Yale publishes a brochure that breathes life into the numbers. “The Truth About The Billable Hour” outlines hypothetical workdays and should be required reading for any prospective lawyer.(http://www.law.yale.edu/documents/pdf/CDO_Public/cdo-billable_hour.pdf) 

When commuting, lunch, and bathroom breaks get included, the concept of billing 2,000 client hours assumes new meaning. It also provides perspective on legal consultant Hildebrandt Baker Robbins’s observation in its 2010 Client Advisory to our profession:

“The high point of law firm productivity was in the late 1990s, when average annual billable hours for associates in many firms were hitting 2,300 to 2,500.”

Astronomical billable hours are what Hildebrandt and others in its cottage industry told us was “productivity.” So guess what happened after they advised firms to increase it?

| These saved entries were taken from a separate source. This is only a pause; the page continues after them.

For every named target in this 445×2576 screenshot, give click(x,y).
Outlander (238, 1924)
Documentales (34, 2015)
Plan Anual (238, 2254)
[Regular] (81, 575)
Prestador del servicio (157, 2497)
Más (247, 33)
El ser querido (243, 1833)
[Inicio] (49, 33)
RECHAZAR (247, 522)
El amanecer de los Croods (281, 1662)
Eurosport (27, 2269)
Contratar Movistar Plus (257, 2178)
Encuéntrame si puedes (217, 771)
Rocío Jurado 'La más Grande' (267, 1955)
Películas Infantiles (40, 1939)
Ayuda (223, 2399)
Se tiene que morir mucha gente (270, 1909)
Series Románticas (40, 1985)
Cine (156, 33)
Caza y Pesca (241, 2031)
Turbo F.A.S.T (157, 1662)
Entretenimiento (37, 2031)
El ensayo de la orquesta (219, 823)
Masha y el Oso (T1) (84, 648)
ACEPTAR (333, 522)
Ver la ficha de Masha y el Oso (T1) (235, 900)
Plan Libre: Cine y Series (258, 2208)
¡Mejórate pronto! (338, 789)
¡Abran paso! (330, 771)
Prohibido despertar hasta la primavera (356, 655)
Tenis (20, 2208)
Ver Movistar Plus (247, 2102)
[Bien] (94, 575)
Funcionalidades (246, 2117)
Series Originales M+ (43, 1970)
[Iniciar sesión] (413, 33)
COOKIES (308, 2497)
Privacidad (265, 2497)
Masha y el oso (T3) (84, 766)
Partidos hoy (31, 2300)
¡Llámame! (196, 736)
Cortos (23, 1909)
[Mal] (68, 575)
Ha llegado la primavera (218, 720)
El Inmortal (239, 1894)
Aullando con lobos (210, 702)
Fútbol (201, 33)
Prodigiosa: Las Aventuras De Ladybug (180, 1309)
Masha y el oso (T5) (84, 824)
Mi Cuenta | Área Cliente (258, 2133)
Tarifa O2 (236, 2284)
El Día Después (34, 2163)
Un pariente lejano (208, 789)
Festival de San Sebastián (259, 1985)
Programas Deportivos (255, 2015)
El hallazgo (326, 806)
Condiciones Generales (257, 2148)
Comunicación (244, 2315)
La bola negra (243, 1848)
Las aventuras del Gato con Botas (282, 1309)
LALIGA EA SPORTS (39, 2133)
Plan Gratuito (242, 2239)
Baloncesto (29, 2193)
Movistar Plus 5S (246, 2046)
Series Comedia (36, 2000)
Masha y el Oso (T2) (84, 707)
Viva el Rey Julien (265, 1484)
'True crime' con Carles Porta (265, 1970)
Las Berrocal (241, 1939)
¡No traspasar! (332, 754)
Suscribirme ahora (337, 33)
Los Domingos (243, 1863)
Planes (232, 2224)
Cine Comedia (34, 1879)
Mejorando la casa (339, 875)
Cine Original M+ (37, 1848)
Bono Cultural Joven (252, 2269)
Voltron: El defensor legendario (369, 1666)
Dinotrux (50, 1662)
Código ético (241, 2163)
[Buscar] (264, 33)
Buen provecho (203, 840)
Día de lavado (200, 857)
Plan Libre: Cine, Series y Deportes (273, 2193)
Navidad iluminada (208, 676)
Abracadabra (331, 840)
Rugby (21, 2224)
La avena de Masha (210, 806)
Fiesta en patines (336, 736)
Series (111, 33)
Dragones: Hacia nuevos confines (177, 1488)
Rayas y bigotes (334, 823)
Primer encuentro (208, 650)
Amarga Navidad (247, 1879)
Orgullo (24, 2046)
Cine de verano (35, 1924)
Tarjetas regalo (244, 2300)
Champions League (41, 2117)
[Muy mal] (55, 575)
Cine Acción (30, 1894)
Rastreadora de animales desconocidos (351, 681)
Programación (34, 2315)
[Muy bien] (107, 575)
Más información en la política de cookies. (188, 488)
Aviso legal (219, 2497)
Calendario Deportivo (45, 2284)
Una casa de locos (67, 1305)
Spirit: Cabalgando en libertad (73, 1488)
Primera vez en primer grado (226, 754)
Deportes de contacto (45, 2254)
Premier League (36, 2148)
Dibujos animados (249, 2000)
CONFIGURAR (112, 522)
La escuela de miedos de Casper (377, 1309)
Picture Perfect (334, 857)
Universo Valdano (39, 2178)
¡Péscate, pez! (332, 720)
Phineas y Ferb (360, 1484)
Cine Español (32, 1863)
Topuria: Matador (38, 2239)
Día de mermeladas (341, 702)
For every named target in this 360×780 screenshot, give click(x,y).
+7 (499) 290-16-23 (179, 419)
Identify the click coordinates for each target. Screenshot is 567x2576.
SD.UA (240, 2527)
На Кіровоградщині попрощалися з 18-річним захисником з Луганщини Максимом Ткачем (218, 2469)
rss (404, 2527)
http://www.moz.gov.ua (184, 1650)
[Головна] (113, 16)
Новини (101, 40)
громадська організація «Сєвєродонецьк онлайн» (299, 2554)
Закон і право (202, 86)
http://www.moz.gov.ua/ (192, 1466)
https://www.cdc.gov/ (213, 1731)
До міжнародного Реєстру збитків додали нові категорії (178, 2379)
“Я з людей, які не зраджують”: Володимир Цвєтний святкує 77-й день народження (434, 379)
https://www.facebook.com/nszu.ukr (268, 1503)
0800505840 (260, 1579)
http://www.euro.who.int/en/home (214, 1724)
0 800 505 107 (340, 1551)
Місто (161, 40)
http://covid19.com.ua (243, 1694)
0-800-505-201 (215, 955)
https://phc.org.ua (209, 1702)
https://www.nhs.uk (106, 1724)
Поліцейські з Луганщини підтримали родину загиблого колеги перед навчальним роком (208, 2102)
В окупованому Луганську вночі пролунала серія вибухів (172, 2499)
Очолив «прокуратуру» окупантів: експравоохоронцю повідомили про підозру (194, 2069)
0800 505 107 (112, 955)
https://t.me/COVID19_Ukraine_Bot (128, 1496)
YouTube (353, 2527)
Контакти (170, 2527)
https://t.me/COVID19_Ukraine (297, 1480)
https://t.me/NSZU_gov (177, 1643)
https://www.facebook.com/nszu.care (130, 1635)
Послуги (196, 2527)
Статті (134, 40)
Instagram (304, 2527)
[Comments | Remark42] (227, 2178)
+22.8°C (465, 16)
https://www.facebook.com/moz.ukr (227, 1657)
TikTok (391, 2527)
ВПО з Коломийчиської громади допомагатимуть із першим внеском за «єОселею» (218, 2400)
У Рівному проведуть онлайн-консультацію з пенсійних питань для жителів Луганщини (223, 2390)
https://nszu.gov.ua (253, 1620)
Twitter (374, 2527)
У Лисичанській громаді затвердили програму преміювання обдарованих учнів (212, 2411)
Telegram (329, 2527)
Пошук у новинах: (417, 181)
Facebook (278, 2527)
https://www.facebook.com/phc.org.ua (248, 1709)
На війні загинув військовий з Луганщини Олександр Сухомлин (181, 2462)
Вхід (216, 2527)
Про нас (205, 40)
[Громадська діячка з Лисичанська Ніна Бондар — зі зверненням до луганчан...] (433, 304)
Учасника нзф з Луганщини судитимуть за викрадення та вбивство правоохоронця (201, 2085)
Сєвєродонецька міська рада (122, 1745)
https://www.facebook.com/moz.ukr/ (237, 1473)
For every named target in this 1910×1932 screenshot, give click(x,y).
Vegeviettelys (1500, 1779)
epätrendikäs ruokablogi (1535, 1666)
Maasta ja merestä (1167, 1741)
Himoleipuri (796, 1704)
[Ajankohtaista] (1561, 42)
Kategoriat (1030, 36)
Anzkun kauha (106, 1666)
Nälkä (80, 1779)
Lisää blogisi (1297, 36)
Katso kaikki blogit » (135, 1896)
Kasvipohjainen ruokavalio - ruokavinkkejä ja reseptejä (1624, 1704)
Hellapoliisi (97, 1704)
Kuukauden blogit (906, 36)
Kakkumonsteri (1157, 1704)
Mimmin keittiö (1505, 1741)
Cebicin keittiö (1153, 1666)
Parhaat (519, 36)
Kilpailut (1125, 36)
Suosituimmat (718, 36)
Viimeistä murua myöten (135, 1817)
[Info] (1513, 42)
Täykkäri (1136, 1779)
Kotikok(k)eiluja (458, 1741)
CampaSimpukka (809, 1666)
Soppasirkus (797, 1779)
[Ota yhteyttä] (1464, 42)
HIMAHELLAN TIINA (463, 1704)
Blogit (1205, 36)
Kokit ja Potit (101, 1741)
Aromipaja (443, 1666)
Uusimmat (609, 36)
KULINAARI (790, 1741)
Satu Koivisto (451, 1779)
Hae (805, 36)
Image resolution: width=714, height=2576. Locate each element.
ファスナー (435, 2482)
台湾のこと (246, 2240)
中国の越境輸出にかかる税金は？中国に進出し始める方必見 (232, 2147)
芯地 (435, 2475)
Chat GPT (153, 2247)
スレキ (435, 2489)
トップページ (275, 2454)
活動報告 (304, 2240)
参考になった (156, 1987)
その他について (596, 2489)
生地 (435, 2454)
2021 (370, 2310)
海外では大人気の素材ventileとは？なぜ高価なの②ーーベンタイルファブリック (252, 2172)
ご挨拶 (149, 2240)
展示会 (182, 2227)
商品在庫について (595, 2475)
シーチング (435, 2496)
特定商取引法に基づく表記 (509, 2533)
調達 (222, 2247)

According to Hildebrandt in 2010: “The negative growth in productivity, even during the ‘boom’ years preceding the current downturn when demand was growing at a healthy rate, was driven to some extent by associate pushback on the unsustainable billable hour requirements at many firms.”

“Associate pushback” is a euphemism for skyrocketing attrition rates. Before the Great Recession, average associate attrition from the nation’s largest firms in 2007 had risen to 70% of that year’s new hires. (NALP published the data in its 2008 “Update on Associate Attrition.”) No one cares about that crisis level of turnover now because the demand for new graduates has collapsed and those who have jobs aren’t going anywhere soon — at least, voluntarily.

But if recent surveys are accurate, relatively few of the newly employed winners will find career satisfaction in their current firms. So what will happen after they finish repaying their school loans?

Like earlier crises confronting the profession, we’ll probably ignore that one when we get to it, too.